::: Document text :::

Start a Conversation

This post is more than 5 years old

Solved!

Go to Solution

9070

November 4th, 2013 15:00

SRDF Desired states for powering off a vmax

Greetings,

We are moving our entire Disaster Recovery data center to a new facility and I have some questions about the SRDF operations, experience with powering down a target array, and any best practices therein.

I have about 200 R1-R2 pairs (dynamic) SRDF (synchronous).  After the databases and servers are shut down, I was planning on suspending SRDF.  Then resuming SRDF once the equipment has been moved and powered up.

Questions:

1.)  Is there a command that will suspend/resume an entire SRDF link or SRDF group?

     a.) If not, is it preferable to suspend one symdg at a time or create a device file with all 200 R1/R2 pairs?

2.)  Will the state of the R1 change with the target VMAX being powered off and losing the RA connections?

    a.) If so, what are the requirements to get the correct state changes when the target VMAX powers back up?

Thanks In Advance,

-jq

November 5th, 2013 14:00

Hi Julianne,

According to you answer the scenario looks prrty clear, since first of all it is important so determine if you are working in a mainframe or open system.

1 - There is no real advantage to use CG vs DG or File, it is just a different ways of working, some SA(Storage administrators are used to work with CG, and some other use the -file option for specific actions)

You could use the split option not only with -file option but CG and DG

But keep in mind the following:

About power(energy) issues, I am not totally sure about it, but remember that if you are unplugging Vmax, the box needs to be in "rest mode" for a certain period of time before you plug it again, Consult it with the official EMC supports for you company, anyway it is quite probably that this task is going to be done by them, right? But I think it is good knowing this for you knowledge.

2 - Regarding Solutions Enabler, remember to include all your devices, so if you use DG, it has to include all devices, less some special ones, for instance in my installation there are a couple devices called(coupling (mainframe stuff)) that always remain with invalid tracks, so I do not include them in any SRDF task.

3 - Take a look at this command too, it is best practice, and it gives you a consistent scenario at all time.

     symrdf -sid XXXX -file filename.txt query -summary -rdfg xx

The -summary option, will show you the quantity of sym devices in each box(depending the symmetrix ID you are issuing) and their state (synch, partitioned, etc)

Here you have an example attached

Now going back to your questions

1) It sounds like I need to use the command file option to split the entire SRDFgroup at one time without needing to split each individual symdg (I have about 30 of them).  Do I understand that correctly?

It depends, depends on how you have done you DG if it has all the devices you want to include in your task you could use DG, or create a specific file containing all your sym devs for this particular task

It would be a mess and difficult to control for you, if you have multiple DG in your installation, and on the other hand your idea would be to split or resume all the devices included in all your DG, in that case, I suggest creating a file instead, does it make sense?

::: Raw data :::

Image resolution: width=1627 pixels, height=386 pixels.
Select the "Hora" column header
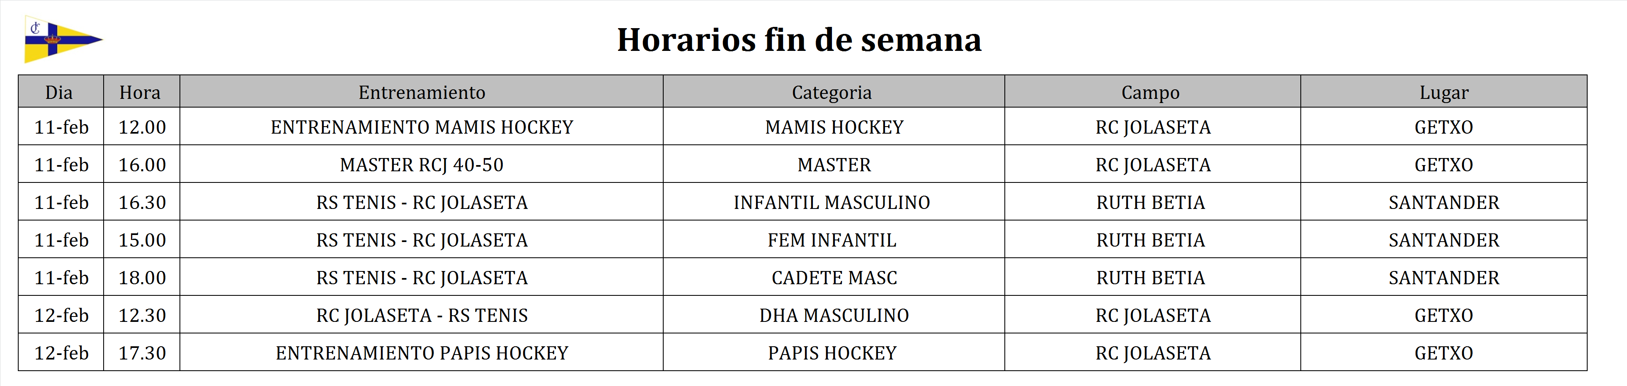click(x=140, y=93)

:::

### [Set tasks]
**1.** Print the section of the SRDF thread that opens with "About power(energy) issues, I" and closes with "any SRDF task.", copied word for word.
**2.** Carry on writing the SRDF thread from its last sentence.

### [Answers in order]
**1.**
About power(energy) issues, I am not totally sure about it, but remember that if you are unplugging Vmax, the box needs to be in "rest mode" for a certain period of time before you plug it again, Consult it with the official EMC supports for you company, anyway it is quite probably that this task is going to be done by them, right? But I think it is good knowing this for you knowledge.

2 - Regarding Solutions Enabler, remember to include all your devices, so if you use DG, it has to include all devices, less some special ones, for instance in my installation there are a couple devices called(coupling (mainframe stuff)) that always remain with invalid tracks, so I do not include them in any SRDF task.

**2.**
In my personal experience, when I have to face a challenge like you have to do, I use the file opction, because it is a task "one of kind" and not a repetitive one, in that case I would use DG, but you can use any you feel confortable with

2) what is the benefit of doing a SPLIT instead of RESUME?

Split, you make sure the traffic link is cut at any time, because both boxes stop seeing each other.

Something I forgot to mention is that sometimes you have to use -force or -symforce flag with split

Split is frequently used in such cases, where traffic to R2 site is cut, but you still have R1 site up and productive, which I think is the case

Take a look at this:

A) Split: Leaves both R1 & R2 in write enabled state.  Actions: 1. Suspends the Rdf link. 2. Write Enables R2, Besides if you run a split It will resume the rdf link i/o Traffic

In a nutshell:

Split - The R1 and the R2 are currently ready to their hosts, but the links are not ready or write disabled.

Resume - The SRDF links have been suspended and are not ready or write disabled. If the R1 is ready while the links are suspended, any I/O will accumulate as invalid tracks owed to the R2.

Finally,

It all depends on how you are handling your R1 site, not only the one you are relocating

5 Practitioner

 • 

274.2K Posts

November 5th, 2013 01:00

Hi Julianne,

1. Yes the SYMRDF SUSPEND|RESUME can be used to change the state of all devices in an SRDF group.

2. I believe so, when the remote array is powered down I suspect you will see PARTITIONED as opposed to SUSPENDED.

After powering back up the RDF state will be dependent on whether the PREVENT RA's ONLINE UPON POWER ON is set to YES|NO.

If it is set to YES then after powering up the RA's would need to be forced online. With this setting I believe it will only change from PARTITIONED to SUSPENDED after the RA's are brought online.

If it is set to NO then after powering up the RA's will come online automatically, and thus a query will report as SUSPENDED.

I should also mention the PREVENT AUTOMATIC RDF LINK RECOVERY, this will dictate what happens at a device level with respect to RDF. With this enabled, in a case where all the links are down and then resumed the RDF devices will remain suspended on the RDF link and require manual intervention to resume them.

With this disabled if all links are down and then recover the devices will automatically recover on the link.

So depending on what the two parameters above are set to will dictate what RDF states you will see and different points in the process.

regards

Evan

92 Posts

November 5th, 2013 08:00

Hi Evan,

Thank you for the response. 

Do you know what the command is for the symrdf suspend for an entire RDFgroup?  I know what it is for an individual symdg:

    symrdf -g symdg suspend

I do not see a command for the entire srdf group ....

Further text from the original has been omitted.